In a similar way to the previous feature, the "race_prestige" attribute is designed to evaluate the relevance of a given race in terms of its participants and points value (attributes "startlist_quality" and "points"). Note that we ignored in this case the value of the attrivute "uci_points", this choice comes from two reasons:
- the dataset lacks of values of "uci_points" previous to 2001 (since this metric was invented in that period)
- the features "points" and "uci_points" are highly correlated, and we can therefore assume that having them both would be redundant

In [83]:
dataset['race_prestige'] = dataset['points'] * dataset['startlist_quality']

min_value = dataset['race_prestige'].min()
max_value = dataset['race_prestige'].max()
dataset['race_prestige'] = (dataset['race_prestige'] - min_value) / (max_value - min_value)

## New Feature: Experience Attribute

The "cyclist_previous_experience" is a feature designed to give insights about the experience in this sport accumulated by a given cyclist before a given race. We considered that each race gives the cyclist an experience value proportional to the prestige and physical effort of the race, with a greater weight given the the first attrivute rather then the second one.

In [84]:
dataset = dataset.sort_values(by=['cyclist_url', 'date'])

prestige_coeff = 1
physical_effort_coeff = 0.2

dataset['cyclist_previous_experience'] = dataset['race_prestige'] * prestige_coeff + dataset['race_physical_effort'] * physical_effort_coeff
dataset['cyclist_previous_experience'] = dataset.groupby('cyclist_url')['cyclist_previous_experience'].transform(lambda x: x.shift().cumsum())
# dataset['cyclsit_previous_experience'] = dataset['cyclsit_previous_experience'].fillna(0)

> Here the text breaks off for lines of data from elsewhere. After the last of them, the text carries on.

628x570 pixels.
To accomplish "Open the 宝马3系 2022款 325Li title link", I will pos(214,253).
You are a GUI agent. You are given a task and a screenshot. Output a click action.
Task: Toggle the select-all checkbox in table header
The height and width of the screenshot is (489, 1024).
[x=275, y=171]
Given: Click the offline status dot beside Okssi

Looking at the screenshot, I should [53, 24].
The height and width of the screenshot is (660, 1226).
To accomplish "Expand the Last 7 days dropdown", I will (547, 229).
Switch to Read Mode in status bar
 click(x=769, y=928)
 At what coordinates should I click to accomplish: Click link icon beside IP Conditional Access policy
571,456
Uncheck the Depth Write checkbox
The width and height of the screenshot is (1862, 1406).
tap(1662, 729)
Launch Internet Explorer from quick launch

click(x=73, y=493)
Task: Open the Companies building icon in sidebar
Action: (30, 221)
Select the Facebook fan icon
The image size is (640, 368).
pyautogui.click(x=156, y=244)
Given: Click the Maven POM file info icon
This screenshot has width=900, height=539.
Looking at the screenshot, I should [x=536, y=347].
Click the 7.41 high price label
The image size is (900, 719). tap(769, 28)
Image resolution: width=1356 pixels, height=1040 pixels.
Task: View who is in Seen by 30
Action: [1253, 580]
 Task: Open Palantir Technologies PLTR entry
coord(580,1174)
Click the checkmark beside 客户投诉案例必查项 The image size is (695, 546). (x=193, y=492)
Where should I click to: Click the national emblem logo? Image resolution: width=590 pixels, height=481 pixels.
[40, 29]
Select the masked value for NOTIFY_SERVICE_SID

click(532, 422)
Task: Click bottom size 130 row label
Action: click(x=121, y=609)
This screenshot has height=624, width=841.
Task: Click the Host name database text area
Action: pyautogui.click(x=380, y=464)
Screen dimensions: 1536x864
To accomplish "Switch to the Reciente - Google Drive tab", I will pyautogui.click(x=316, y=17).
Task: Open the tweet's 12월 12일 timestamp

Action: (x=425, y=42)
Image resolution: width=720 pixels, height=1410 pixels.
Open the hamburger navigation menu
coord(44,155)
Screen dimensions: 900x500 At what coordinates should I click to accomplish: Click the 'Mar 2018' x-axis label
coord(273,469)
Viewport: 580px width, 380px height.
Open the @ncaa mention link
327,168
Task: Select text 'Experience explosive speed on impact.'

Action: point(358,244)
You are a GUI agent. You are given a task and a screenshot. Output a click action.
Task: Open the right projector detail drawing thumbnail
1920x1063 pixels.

## New Feature: Days Since Last Race Attribute

The attribute "cyclist_days_since_last_race" is designed to represent both the sharpness (inverse of beaing out of practice) and the level of fatigue of a given cyclist, depending on how this feature is exploited in the analysis. This feature calculates the number of days passed since the last race in which a given cyclist participated, therefore giving us insights about the activity and fatigue level of the athlete during a given race.

In [85]:
dataset = dataset.sort_values(by=['cyclist_url', 'date'])

# Calculate days since last race
dataset['cyclist_days_since_last_race'] = dataset.groupby('cyclist_url')['date'].diff().dt.days
# dataset['cyclist_days_since_last_race'] = dataset['cyclist_days_since_last_race'].fillna(0)

In [86]:
dataset.to_csv('../data/complete_dataset_fe.csv', index=False)